23. The method of claim 22, wherein the additional sugar comprises glucose, such as about 2 to 6 mM glucose.

24. The method of claim 15, wherein the maturation medium further comprises additional antioxidants, such as ascorbic acid (vitamin C), glutathione, lipoic acid, uric acid, carotene, tocopherol (vitamin E), and panthenol.

25. The method of claim 15, wherein the maturation medium further comprises ascorbic acid (vitamin C), such as about 0.1 to 1 mM ascorbic acid (vitamin C).

26. The method of claim 15, wherein the maturation medium further comprises a growth factor, such as IGF-1 or IGF-2.

27. The method of claim 15, wherein the maturation medium further comprises IGF-1 or IGF-2, e.g., about 10 to 100 ng/mL.

28. The method of claim 15, wherein the early embryonic human cardiac organoid is formed by differentiation of human induced pluripotent stem cells (hiPSCs) and is contacted with the maturation medium on day 20 after day zero of initiation of differentiation of the hiPSCs.

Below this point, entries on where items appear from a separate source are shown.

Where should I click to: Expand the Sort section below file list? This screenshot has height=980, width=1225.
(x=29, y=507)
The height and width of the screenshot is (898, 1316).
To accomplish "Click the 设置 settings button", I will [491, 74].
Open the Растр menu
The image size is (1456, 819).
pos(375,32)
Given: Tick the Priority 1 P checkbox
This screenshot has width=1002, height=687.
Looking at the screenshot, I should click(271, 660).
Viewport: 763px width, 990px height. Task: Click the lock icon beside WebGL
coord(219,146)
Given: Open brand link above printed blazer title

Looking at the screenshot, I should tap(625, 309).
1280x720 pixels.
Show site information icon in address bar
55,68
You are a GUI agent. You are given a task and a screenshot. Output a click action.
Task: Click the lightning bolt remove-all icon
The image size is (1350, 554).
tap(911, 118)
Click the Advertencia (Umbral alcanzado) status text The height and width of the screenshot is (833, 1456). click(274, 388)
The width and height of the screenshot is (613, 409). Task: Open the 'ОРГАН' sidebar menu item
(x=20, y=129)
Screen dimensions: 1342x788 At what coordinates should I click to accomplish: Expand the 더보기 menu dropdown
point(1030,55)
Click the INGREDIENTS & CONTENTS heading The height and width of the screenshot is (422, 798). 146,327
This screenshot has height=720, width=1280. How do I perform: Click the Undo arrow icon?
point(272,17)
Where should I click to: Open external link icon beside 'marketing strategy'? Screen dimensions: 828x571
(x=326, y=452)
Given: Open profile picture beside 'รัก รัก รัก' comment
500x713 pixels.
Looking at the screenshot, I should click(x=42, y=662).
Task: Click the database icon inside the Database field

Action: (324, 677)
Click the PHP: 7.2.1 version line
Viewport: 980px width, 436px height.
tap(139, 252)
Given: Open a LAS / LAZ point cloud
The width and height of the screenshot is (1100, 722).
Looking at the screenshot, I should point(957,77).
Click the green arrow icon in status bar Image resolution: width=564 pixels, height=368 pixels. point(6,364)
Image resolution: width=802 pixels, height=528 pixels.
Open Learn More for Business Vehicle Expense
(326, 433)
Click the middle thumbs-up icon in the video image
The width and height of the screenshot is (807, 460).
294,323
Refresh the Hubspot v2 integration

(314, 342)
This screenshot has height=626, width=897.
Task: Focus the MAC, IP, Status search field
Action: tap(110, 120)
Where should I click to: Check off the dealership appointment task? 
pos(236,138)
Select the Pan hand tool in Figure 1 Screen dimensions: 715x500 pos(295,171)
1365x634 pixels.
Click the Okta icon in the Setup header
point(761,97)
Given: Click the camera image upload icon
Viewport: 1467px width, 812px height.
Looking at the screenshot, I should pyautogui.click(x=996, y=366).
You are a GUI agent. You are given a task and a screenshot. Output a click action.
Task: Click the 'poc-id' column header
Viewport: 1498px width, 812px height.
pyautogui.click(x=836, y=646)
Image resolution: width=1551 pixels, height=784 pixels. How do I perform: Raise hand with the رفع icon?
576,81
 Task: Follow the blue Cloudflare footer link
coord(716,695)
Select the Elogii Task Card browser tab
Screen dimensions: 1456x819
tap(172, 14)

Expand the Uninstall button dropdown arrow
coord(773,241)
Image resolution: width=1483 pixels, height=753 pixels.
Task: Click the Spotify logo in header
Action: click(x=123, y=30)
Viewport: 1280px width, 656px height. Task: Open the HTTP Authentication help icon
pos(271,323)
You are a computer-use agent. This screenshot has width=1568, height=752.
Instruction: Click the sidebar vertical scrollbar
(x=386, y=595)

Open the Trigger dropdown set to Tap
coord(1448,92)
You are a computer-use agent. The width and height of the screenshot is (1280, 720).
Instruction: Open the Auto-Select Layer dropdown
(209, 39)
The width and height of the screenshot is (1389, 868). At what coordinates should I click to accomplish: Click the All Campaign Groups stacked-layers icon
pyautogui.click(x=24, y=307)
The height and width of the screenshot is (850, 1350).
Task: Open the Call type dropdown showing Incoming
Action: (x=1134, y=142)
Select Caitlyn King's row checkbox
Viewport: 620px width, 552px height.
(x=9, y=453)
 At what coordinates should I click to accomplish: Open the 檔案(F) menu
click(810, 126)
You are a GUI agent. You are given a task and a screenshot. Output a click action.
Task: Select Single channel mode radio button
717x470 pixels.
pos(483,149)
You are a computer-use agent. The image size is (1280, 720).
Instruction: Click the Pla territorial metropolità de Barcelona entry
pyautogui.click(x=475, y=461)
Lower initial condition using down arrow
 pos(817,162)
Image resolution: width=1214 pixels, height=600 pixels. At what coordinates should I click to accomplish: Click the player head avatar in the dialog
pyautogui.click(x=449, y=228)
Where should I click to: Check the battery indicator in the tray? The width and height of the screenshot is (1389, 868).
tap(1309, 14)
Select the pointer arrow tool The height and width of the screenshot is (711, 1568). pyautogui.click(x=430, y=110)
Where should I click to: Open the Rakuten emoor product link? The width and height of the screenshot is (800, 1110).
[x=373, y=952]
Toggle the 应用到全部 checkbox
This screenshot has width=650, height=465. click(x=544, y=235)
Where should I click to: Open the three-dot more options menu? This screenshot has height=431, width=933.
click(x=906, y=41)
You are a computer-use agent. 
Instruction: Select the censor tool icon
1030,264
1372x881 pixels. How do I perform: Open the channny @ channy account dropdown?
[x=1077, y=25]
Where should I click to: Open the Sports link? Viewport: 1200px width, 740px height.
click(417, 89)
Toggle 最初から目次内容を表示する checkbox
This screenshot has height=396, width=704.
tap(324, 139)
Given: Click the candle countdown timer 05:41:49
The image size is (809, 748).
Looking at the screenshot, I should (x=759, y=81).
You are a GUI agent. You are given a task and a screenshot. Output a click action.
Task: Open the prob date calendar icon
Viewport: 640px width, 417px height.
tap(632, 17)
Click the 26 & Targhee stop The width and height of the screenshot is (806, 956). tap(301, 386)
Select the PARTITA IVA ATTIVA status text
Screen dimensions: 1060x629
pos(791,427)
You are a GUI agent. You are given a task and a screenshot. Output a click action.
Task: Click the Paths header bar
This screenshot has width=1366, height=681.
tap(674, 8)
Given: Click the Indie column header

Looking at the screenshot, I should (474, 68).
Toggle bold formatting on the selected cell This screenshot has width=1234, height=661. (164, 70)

29. The method of claim 15, wherein

- from day 20 to day 26, contacting the early embryonic human cardiac organoids with the maturation medium, wherein the maturation medium further comprises an additional antioxidant, such as ascorbic acid; an additional sugar, such as glucose; and a growth factor, such as IGF-1, and

- from day 26 to day 30, contacting the early embryonic cardiac organoids with the maturation medium, wherein the maturation medium further comprises an additional antioxidant, such as ascorbic acid; an additional sugar, such as glucose, and does not comprise IGF-1; and

The maturation medium was replaced on day 26.

30. The method of claim 29, wherein a portion of the maturation medium from day 20 to day 26 is contacted with the early embryonic cardiac organoid from day 26 to day 30.

31. The method of claim 15, wherein the contacting occurs for 9, 10, 11, 12 or more than 12 days, preferably 10 days.

32. The method of claim 15, wherein the maturation medium contacting the early embryonic cardiac organoid is replaced with fresh maturation medium approximately every 48 hours.

33. The method of claim 15, wherein no exogenous retinoic acid and/or extracellular matrix material is added.

34. The method of claim 15, wherein the mature human cardiac organoid comprises one or more of:

(v) endogenous retinoic acid;

(vi) at least two heart chambers, one atrial and one ventricular;

(vii) proepicardial organs; and

(viii) The anterior-posterior heart tube pattern was constructed.

35. The method of claim 15, wherein the mature human cardiac organoid is capable of beating.

36. A method for maturing an early embryonic human cardiac organoid into a mature human cardiac organoid, the method comprising contacting the early embryonic human cardiac organoid with one or more maturation media, the maturation media comprising:

(1) about 97% RPMI 1640 medium; about 2% medium supplement; about 1% penicillin-streptomycin; about 52.5 μM palmitic acid in total; about 43.95 μM oleic acid in total; about 26 μM linoleic acid in total; about 132.2 μM L-carnitine in total, and about 33.01 nM T3 hormone in total; or

(2) about 97% RPMI 1640 medium without glucose; about 2% medium supplement; about 1% penicillin-streptomycin; about 52.5 μM palmitic acid in total; about 43.95 μM oleic acid in total; about 26 μM linoleic acid in total; about 132.2 μM L-carnitine in total; about 33.01 nM T3 hormone in total; about 0.4 mM ascorbic acid in total; and about 4 mM glucose in total; or

(3) about 97% RPMI 1640 medium without glucose; about 2% medium supplement; about 1% penicillin-streptomycin; a total of about 52.5 μM palmitic acid; a total of about 43.95 μM oleic acid; a total of about 26 μM linoleic acid; a total of about 132.2 μM L-carnitine; a total of about 33.01 nM T3 hormone; a total of about 0.4 mM ascorbic acid; a total of about 4 mM glucose, and about 50 ng/mL IGF-1.

37. Mature human cardiac organoids produced by the method of claim 15.

38. The mature human cardiac organoid of claim 37, wherein the mature human cardiac organoid comprises one or more of:

(v) endogenous retinoic acid;

(vi) at least two heart chambers, one atrial and one ventricular;

(vii) proepicardial organs; and

(viii) The anterior-posterior heart tube pattern was constructed.

39. The mature human heart organoid of claim 37, wherein the mature human heart is capable of beating.